The Joys of Viral Gastroenteritis

I think that catching a stomach virus must be the nadir of everyday life experience. Cancer and other serious illnesses and injuries are in a separate, life-altering category, but everyone gets "the 24 hour flu" occasionally, and during that time it seems like life can't get much worse. Thursday evening through Saturday morning was most unpleasant. This was undoubtedly occasioned by the take-out we ordered for Valentine's Day. Perhaps it had been sitting under a hot lamp for too long. Whatever the reason, it only took about forty-five minutes after consumption to commence wreaking havoc on my digestive system. I'm not normally an advocate of wiping out an entire type of life form, but if I were, these little viral critters would be at the top of my list.

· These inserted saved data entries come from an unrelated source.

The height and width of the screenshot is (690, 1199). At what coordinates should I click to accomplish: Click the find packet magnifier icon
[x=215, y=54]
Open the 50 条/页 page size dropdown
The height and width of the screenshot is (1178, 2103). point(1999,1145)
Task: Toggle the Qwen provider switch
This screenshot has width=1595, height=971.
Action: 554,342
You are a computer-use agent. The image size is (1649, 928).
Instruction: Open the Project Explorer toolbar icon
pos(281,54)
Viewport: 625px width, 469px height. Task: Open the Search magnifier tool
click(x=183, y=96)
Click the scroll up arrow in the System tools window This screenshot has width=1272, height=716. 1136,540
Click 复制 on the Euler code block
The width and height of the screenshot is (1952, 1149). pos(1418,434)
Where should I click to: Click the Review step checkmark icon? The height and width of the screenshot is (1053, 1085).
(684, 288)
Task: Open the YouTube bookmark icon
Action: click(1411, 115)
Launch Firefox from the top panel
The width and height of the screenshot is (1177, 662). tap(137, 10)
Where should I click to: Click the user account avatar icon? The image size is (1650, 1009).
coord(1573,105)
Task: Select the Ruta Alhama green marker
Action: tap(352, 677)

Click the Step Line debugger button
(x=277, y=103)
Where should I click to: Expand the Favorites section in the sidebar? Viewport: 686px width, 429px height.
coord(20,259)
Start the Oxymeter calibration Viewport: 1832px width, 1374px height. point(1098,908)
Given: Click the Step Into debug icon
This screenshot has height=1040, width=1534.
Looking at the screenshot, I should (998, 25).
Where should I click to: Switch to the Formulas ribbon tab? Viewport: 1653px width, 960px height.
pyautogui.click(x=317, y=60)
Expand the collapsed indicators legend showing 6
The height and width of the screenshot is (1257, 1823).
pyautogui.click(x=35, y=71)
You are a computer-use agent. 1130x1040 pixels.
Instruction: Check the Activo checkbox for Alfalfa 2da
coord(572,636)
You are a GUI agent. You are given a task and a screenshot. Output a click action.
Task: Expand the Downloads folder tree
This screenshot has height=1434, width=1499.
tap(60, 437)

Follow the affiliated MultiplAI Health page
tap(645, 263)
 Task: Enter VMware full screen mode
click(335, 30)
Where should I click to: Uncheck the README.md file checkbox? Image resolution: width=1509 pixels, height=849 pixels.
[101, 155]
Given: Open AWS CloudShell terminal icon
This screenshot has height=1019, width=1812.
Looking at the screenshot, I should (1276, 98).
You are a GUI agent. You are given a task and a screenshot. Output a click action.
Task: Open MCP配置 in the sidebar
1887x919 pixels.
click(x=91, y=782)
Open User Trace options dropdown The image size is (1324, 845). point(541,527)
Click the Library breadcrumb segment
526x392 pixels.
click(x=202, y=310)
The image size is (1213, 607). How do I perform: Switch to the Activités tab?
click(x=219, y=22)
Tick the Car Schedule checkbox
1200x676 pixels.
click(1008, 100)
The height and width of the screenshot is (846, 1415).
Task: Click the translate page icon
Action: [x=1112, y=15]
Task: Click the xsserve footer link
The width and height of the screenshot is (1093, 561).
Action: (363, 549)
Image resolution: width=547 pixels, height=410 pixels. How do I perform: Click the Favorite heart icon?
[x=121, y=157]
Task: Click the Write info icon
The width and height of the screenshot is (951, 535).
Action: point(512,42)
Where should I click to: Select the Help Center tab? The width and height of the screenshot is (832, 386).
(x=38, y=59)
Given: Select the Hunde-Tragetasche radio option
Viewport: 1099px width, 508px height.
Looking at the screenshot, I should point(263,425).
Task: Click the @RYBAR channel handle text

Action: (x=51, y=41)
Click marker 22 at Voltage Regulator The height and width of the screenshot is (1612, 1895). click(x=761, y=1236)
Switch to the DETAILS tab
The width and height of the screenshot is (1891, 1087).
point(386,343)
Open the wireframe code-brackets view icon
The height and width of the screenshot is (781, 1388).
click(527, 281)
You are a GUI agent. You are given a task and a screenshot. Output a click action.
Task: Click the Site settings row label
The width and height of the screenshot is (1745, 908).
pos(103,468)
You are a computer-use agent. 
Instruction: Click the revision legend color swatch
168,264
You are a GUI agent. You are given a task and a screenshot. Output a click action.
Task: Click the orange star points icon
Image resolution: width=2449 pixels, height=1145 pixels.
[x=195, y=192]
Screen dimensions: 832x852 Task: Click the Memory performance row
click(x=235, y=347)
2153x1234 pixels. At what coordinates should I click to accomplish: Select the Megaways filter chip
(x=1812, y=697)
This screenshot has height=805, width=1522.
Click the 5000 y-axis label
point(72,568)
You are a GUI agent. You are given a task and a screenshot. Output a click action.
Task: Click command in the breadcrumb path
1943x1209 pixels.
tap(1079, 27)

What made this time particularly bad was my inability to help my wife with our son during the time I was incapacitated. I wasn't sure if it was a contagious bug, so I tried to keep my distance. I think this confused the boy and made him difficult to deal with, since it broke the routine we enjoy of Dad putting him to bed each night. I'm sure all will be well now that I'm on the mend... Right after I get some sleep. Perhaps then I can shake this "run over by a freight train" feeling.

2.07.2008

Top 10 Ways to Tell You’re Still Jetlagged…

…and continuously sleep deprived after bringing your infant son home from eleven time zones away. These are true stories:

10. You wake up multiple times during the night, out of the blue, and mumble, “Where’s the boy?” to your spouse before realizing it’s the dead of night and the boy is sleeping in the next room.

9. Dimming of the lights in a conference room for a presentation sends you into a bizarre waking dream of being on the “Battle Bridge” on board the Star Trek TNG Enterprise.

8. Mid-way through brushing your teeth, you stop in horror to realize you’re brushing with tap water. Then you recall that the city of Austin does, in fact have a potable drinking water system, and that, yes, you are in Austin, not Hanoi.

7. The grapefruit juice bottle mysteriously finds its way onto a pantry shelf instead of the fridge; further, you have no memory of putting it there.

6. An image of Foghorn Leghorn is superimposed on your division director’s face during an all-hands meeting. For a good thirty seconds, you honestly wonder why Foghorn Leghorn is talking about staff reorganization and the company’s stock price, before the image goes away.

5. At an early morning Church meeting, a colleague points out you missed a belt loop on your pants. It takes you at least three minutes during the meeting to figure out how to make the belt go through all the loops without having to stand up.

4. You have a recurring dream of Mitt Romney throwing a cream pie at John McCain.

3. You’re dead sleepy during dinner; by the time you put the boy down and get ready for bed, you’re wide awake.

2. Your handwritten notes from a conference call trail off mid-sentence to a wavy line that drops diagonally down the page, in some sort of graphical representation of the recent change in value of your 401K, off the page and onto your desk.

1. The cry of a hungry infant haunts the corridors of your dreams and strikes terror into your heart, even when you’re awake.